When Alexander Graham Bell spoke the first ever words on a telephone, they were “Mr Watson, come here, I want to see you”. That sort of dour and no-nonsense approach has passed down the generations. The heirs to Bell’s corporate legacy – i.e. those operating the world’s telecoms networks – aren’t usually an excitable bunch either.
But at China Mobile this week the excitement was palpably obvious to anyone who bothered to look at the company’s website.
After months of anticipation and delay, the licences for a revolutionary new mobile phone network are finally being released.
Or as the slogan on the China Mobile site celebrated with barely concealed glee (and no small measure of management relief): “4G is here!”
As we reported in issue 217, China Mobile has been counting on 4G to grow its revenue base by replacing its homegrown and technically inferior 3G technology TD-SCDMA.
China Mobile needs to lure subscribers to more profitable data services. In October, it reported an 8.7% drop in third quarter net income to Rmb28.4 billion ($4.67 billion) – well below analyst expectations of Rmb30.9 billion.
So it was good news last week when Chinese regulators finally awarded the first batch of 4G licences to China Mobile, China Telecom and China Unicom. This time round, all three operators were awarded the right to operate the homegrown 4G technology TD-LTE. But China Mobile is the best positioned to take advantage, having built and tested the network across the country. In contrast, its two rivals aren’t expected to launch 4G services until they are granted licences for the FDD-LTE standard (a more mature technology favoured in the US). That ought to happen next year, but the delay gives China Mobile a head start in grabbing new subscribers for 4G.
The award of the 4G licences is good news for iPhone maker Apple too. The Wall Street Journal reports that China Mobile will start taking pre-orders for Apple’s new iPhone 5 this week (the iPhone didn’t work on the TD-SCDMA 3G standard but is compatible with TD-LTE). Analysts say that iPhone sales through China Mobile – which has over 750 million subscribers – could bring as much as $10 billion in additional Chinese revenues for Apple.
Other US tech firms are in need of some holiday cheer from China too. Cisco, for instance, has reported that sales in China have dropped since June, when former NSA technician Edward Snowden revealed that US spies had monitored data traffic passing through the company’s routers in China. Cisco has denied the charge but sales in China plummeted 18% in the third quarter of this year.
IBM also claims that contracts have taken a hit amid spying accusations, while Microsoft also singled out China as the company’s weakest performing market during the September quarter.
Chipmaker Qualcomm has also revealed that it is being investigated by the NDRC, China’s top economic planning body, for alleged anti-trust violations.
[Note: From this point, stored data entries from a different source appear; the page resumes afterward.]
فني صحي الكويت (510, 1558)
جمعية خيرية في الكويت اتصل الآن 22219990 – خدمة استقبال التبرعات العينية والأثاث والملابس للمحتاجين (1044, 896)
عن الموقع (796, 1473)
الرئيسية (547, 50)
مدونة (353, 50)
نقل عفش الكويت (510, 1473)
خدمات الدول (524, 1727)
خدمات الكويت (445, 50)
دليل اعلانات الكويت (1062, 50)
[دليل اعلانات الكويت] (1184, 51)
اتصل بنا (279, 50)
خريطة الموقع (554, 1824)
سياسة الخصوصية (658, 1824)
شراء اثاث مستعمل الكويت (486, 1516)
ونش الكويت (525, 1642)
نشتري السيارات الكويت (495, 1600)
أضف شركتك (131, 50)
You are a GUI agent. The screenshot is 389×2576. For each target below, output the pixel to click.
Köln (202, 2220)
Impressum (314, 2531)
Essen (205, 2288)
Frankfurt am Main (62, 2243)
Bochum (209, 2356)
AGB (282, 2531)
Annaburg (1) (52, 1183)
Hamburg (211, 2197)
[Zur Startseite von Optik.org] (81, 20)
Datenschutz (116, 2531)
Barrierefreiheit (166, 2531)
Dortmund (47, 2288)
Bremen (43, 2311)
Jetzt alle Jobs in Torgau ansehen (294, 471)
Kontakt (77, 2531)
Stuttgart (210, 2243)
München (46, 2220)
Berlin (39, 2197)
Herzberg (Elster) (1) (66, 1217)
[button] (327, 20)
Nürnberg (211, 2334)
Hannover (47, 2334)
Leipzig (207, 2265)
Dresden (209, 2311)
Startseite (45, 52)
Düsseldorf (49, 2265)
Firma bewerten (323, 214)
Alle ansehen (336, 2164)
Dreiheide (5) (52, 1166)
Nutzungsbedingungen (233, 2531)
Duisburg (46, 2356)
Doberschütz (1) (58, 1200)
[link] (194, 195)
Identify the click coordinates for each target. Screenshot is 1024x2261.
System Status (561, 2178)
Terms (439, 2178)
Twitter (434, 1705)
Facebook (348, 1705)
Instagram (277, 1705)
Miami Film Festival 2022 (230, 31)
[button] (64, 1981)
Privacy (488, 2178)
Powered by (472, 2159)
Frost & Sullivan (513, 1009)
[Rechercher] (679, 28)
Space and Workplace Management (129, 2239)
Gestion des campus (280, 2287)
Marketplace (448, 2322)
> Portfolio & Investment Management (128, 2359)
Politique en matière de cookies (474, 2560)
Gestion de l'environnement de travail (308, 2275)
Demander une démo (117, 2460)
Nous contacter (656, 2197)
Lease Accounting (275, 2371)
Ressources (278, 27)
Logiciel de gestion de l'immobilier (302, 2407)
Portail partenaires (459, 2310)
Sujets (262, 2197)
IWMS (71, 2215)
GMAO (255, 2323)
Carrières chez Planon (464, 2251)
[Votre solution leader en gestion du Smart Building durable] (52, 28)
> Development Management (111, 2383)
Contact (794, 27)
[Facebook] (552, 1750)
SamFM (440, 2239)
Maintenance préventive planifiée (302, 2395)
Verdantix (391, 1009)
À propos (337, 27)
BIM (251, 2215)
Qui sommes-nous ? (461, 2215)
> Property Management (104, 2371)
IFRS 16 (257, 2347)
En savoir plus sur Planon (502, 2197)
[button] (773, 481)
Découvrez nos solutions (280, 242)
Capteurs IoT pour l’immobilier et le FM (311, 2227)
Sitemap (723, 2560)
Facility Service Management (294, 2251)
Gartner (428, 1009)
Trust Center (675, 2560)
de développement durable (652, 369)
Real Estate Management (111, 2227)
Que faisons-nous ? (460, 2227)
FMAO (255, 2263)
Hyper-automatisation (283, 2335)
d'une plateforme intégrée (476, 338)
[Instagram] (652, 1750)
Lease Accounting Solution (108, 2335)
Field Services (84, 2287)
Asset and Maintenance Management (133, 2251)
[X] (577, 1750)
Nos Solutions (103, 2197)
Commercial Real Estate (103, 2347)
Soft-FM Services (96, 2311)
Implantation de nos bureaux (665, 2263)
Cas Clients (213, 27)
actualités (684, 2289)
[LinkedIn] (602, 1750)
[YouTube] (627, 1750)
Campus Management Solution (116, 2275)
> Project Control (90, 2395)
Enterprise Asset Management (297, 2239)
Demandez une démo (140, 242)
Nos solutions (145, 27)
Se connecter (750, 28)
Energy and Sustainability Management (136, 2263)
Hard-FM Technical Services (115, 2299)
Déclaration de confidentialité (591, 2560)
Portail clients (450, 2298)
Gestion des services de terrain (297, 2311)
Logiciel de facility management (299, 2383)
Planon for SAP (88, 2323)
“We hope and demand that relevant foreign companies respect China’s laws,” said Foreign Ministry spokesman Qin Gang, when asked about the accusations against Cisco.
“As the Chinese government we, of course, have an obligation, a responsibility, to protect the country’s security.”
WiC has written previously about the sense of schadenfreude in China following the Snowden revelations – which came in the wake of years of accusations on Capitol Hill that Chinese equipment makers Huawei and ZTE are linked to the military.
Washington is maintaining this line too – it emerged this month that the Americans have warned their South Korean allies against buying Huawei’s telecoms infrastructure for national security reasons – but Beijing is now using the same reasoning to urge Chinese companies to buy locally too.
Although it hasn’t prohibited state firms from purchasing Western-made technology, the government has sent a clear message to Chinese companies to ‘buy China’, that is, choosing China-made equipment first, says Century Weekly.
“I think in general China wants to favour local brands; they feel their technology is getting better. Snowden has just caused this to accelerate incrementally,” an industry insider told the newspaper.
So the timing of the award of the 4G licences and the ‘buy-local’ push looks like giving domestic network providers like ZTE and Huawei a major commercial boost, with PCWorld reporting that the three state-owned telecom carriers have already cancelled orders to buy from overseas, preferring domestic suppliers.
Elsewhere, there is pressure on foreign firm to reduce the profit margins they are earning in China. Take the Qualcomm anti-trust review, which some analysts think is a negotiating tactic. The American firm earns almost half of its sales in China, where its chipsets are widely used in telecoms products. The whisper is that the investigation is designed to encourage Qualcomm to accepting lower royalties for licencing its technology to Chinese customers, again at moment designed to coincide with the rollout of 4G.
Obviously, American tech firms don’t want to miss out on the 4G boom so they have been staging a PR fightback against their own government’s snooping techniques by forming a lobbying body called the Reform Government Surveillance group.
As the BBC points out: “The fact that eight technology giants which are normally bitter rivals have united to condemn the extent of government surveillance shows just how strongly they feel.”
The group will be hoping that the Chinese interpret the move in a similar way. According to a report published two weeks ago by the Information Technology and Innovation Group – a research body whose members include IBM and Intel – the backlash against NSA spying could cost US tech firms $35 billion in lost revenues to 2016 “because of doubts about the security of information on their systems”.